“Keep away from people who try to belittle your ambitions. Small people always do that, but the really great make you feel that you, too, can become great.”
Mark Twain
Back in the day (1980’s-1990’s)… I felt like the arts were not a practical field to study or work towards as a career. I settled on the study of Psychology as a compromise, only to later find that art was the best form of Psychotherapy I had ever encountered! Ha! It’s funny how our passions cannot escape us.
Even though art finally found me again, I went down a long path until I came back. The interesting thing about our society is that we have separated the worthy and the not worthy based on our habit of labeling and putting things into a hierarchy. We have decided there is a right way to make art and a wrong way. Sadly that puts the nail in the coffin for lots of would be creatives who tend to compare their own expressive urge against the great masters, or socially approved art, and give up before they ever even try. Don’t get me wrong practice does make the master, but I’m talking about when we get discouraged before we even know what we can do.
My experience as someone who once cringed at the idea of calling myself “artist”, where as now I openly call myself an artist, I know it in my bones. In fact I know everyone is an artist. I know that’s an unpopular opinion according to some, however it all depends on how you choose to see it.

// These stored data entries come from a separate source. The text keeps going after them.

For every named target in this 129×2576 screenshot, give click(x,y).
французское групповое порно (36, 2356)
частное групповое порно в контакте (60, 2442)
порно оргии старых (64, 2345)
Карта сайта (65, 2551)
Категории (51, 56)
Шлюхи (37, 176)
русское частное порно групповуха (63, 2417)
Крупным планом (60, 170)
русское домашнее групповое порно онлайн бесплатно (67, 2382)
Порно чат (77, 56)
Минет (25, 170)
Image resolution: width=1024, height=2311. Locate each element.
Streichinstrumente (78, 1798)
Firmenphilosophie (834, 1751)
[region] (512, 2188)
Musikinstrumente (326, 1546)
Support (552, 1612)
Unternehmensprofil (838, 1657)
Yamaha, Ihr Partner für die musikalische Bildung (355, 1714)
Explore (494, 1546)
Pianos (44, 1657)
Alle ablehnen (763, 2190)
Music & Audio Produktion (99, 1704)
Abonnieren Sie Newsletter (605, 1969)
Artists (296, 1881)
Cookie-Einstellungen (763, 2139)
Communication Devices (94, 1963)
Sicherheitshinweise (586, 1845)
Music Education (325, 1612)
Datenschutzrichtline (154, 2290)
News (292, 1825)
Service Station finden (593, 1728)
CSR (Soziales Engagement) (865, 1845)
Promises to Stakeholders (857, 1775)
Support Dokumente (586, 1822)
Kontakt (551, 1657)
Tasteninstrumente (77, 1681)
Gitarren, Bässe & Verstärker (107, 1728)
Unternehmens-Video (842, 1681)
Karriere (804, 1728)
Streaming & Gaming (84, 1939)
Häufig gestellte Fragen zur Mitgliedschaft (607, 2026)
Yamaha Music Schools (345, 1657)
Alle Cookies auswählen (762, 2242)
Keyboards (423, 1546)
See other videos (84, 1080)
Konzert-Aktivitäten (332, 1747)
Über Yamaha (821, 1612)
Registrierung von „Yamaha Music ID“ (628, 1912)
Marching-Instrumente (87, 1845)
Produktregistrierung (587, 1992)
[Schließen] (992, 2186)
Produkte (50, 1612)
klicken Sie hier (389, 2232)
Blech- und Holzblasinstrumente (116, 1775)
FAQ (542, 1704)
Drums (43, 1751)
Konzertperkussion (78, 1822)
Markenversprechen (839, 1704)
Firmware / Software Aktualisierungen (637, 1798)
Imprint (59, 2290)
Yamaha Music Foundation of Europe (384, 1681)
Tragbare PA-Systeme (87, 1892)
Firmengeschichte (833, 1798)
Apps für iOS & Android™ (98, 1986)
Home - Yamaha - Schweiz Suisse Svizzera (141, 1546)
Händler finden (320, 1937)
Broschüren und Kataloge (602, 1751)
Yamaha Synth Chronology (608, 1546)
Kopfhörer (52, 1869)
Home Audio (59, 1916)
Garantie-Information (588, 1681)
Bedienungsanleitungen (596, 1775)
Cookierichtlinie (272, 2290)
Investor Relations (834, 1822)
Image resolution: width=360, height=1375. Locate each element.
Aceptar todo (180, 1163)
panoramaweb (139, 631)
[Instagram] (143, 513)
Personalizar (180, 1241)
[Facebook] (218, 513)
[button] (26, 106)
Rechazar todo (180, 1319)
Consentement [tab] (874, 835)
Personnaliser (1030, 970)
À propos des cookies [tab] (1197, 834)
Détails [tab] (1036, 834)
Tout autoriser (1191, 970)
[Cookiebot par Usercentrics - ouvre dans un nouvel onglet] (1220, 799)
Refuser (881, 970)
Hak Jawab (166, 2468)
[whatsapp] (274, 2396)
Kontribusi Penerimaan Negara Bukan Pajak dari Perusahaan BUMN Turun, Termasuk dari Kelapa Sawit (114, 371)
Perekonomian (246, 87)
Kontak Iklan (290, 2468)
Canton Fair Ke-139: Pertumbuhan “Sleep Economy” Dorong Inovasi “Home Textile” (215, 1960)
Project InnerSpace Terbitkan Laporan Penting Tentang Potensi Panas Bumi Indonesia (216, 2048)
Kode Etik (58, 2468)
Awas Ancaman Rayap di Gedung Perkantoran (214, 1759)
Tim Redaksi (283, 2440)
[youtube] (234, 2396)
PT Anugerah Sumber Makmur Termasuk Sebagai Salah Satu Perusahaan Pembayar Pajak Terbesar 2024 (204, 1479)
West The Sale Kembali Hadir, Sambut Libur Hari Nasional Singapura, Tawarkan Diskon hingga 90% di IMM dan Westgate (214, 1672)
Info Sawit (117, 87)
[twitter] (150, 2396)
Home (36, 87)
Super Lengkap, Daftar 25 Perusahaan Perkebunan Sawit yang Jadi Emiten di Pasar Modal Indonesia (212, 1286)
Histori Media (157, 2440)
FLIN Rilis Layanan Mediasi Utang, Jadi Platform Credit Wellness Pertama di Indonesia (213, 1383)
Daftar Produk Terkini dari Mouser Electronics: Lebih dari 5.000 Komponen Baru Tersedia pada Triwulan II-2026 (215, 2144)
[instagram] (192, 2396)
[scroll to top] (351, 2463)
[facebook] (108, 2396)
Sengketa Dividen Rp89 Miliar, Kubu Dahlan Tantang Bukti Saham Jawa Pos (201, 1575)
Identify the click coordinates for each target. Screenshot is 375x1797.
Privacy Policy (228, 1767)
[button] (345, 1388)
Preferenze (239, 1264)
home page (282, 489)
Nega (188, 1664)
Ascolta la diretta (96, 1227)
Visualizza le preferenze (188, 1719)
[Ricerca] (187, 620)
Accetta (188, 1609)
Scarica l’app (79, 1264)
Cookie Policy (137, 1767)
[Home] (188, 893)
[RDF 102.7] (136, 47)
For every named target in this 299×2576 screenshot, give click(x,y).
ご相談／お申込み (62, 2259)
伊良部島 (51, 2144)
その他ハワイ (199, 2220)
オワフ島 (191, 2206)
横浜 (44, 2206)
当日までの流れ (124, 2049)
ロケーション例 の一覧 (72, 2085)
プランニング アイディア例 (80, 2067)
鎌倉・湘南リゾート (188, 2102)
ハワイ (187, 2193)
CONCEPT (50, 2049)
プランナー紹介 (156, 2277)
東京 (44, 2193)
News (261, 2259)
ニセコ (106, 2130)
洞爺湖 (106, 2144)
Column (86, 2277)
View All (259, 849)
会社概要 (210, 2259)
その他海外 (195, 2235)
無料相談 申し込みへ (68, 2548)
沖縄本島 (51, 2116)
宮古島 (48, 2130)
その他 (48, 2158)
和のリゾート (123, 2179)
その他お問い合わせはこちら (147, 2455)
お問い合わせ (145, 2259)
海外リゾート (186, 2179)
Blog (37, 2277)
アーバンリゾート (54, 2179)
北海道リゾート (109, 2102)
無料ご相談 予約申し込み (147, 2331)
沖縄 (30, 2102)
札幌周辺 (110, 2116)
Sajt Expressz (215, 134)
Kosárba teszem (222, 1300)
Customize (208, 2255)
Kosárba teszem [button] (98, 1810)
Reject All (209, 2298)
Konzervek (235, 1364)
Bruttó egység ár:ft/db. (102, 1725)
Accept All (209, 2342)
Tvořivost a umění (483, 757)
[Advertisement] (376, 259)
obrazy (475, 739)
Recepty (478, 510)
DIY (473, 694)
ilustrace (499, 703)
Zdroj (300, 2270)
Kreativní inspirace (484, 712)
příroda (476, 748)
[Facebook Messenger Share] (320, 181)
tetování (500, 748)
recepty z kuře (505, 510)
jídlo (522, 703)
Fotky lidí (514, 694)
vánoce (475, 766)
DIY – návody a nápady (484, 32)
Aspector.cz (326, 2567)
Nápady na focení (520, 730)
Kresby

We all have within us the ability to create. Whatever form that takes is up to us, this is a power given to each person and it is not by accident. We are born to express who we are through our creative capacities! I think most of the incompleteness people feel is because their creative nature is blocked by a limiting belief that “I am not creative” or “I can not do it” or “I’ll never be that good”… It’s an insidious lie that we tell each other and worst we tell it to ourself! Trust me I still hear that voice, but the big shift is that now I know it’s not true.
“It is a gratification to me to know that I am ignorant of art, and ignorant also of surgery. Because people who understand art find nothing in pictures but blemishes, and surgeons and anatomists see no beautiful women in all their lives, but only a ghastly stack of bones with Latin names to them, and a network of nerves and muscles and tissues.”
Mark Twain
I discovered that this creative urge we are all born with, that has been snuffed out, is a wonderful way to stay connected to our true nature. Our true nature is that ever present awareness, that’s awake and alive, in this moment. When we create we are using our imagination and then making that fantasy a real tangible thing! We’re empowering ourselves, we are communicating on another level, and inspiring ourselves and others.
Once I realized that art was that powerful (and essential) I decided to make art as much as possible. I made it a new habit! Think of all the things we do habitually that don’t serve us well… I dare you to pick one bad habit and replace it with making art. Making art can be as simple as a doodle on a piece of scrap paper, transforming that old pile of pictures into a collage, or (my favorite) paint a picture.
Since my experiment began I have made hundreds of original paintings and if they bring just one person (even if it’s only me) a smile then I somehow feel complete. The more I do it the more skilled I become and it’s just plain FUN. Thats the magic of making art, and I challenge you to try it starting NOW!